Norwegens Kilde wird in seiner Comeback-Saison keinen Speed-Weltcupsieg holen
«Das glaube ich auch. Kilde gibt eineinhalb Jahre nach einer sehr schweren Verletzung sein Comeback, und ich glaube nicht, dass er schon wieder in Bestform ist. Aber wenn sich Kilde in den letzten eineinhalb Jahren nicht komplett verändert hat, wird er auch in dieser Situation nicht taktieren. Er wird vom ersten Rennen an mit 110-prozentiger Risikobereitschaft zu Werke gehen. Darum hoffe ich in seinem Fall ganz besonders, dass er diesen Winter ohne weitere Verletzungen übersteht.»

Nef wird im Slalom seinen ersten Weltcupsieg bejubeln
«Sicher ist: Tanguy hat sich im letzten Winter enorm entwickelt. Der einstige Ausfall-Garant hat sich mit konstant guten Platzierungen in die Top 15 der Slalom-Startliste gearbeitet. Und ich glaube daran, dass der Genfer in dieser Saison seinen ersten Podestplatz im Weltcup feiern kann. Zum Sieg wird es aber noch nicht ganz reichen.»

Hiltbrand wird nach seinem Abfahrtsgesamtsieg im Europacup auch im Weltcup durchstarten
«Livio bringt unbestritten sehr viel Potenzial mit, und es wird ihm sicher enorm helfen, dass er im Weltcup einen Fixplatz hat. Einen solchen Fixplatz hatte er aber bereits im letzten Winter, dennoch war ihm der Europacup nicht weniger wichtig. Meines Erachtens wäre es wichtig, dass er jetzt nicht mehr zweigleisig fährt, sondern voll auf den Weltcup setzt. Sein Ziel muss es sein, dass er am Ende der Saison in den Top 25 fungiert, damit er beim Weltcupfinale starten kann. Für eine absolute Spitzenplatzierung mangelt es Livio in meinen Augen noch an Routine.»

Von Allmen wird im Januar als erster Berner Oberländer seit Bruno Kernen (2003) bei der Lauberhornabfahrt triumphieren
«Wenn alles normal läuft, wird Franjo an diesem Tag zu den Favoriten gehören.

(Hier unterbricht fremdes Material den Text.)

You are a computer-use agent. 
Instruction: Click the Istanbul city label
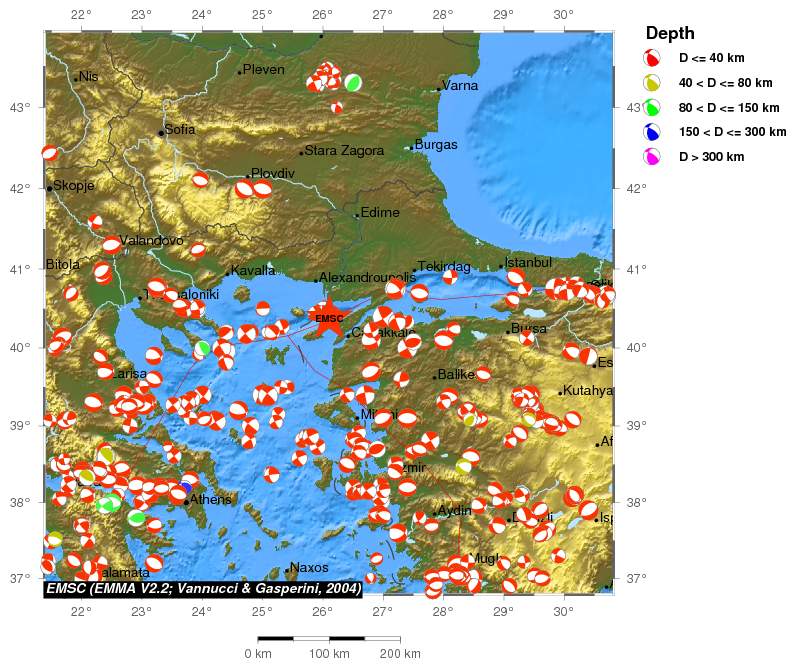pos(528,263)
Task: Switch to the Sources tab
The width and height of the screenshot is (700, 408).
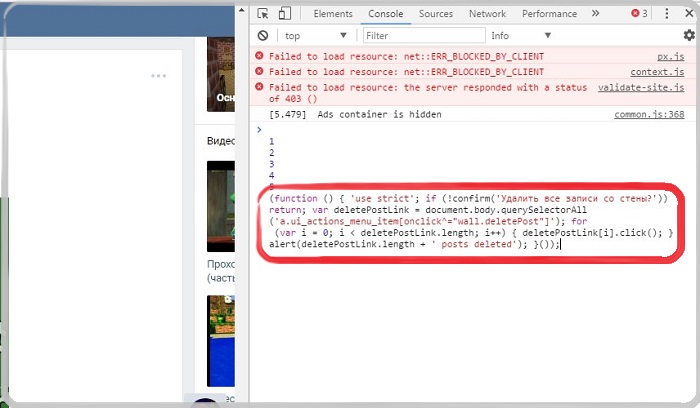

Es ist ganz sicher so, dass die Lauberhornabfahrt einige Passagen beinhaltet, die Franjo besonders gut liegen. Und wenn er in den nächsten Monaten noch etwas reifer wird, damit er in den langgezogenen Kurven mit noch mehr Geduld zu Werke gehen wird, stehen seine Chancen auf den Sieg auf der längsten Abfahrt der Welt tatsächlich sehr gut.»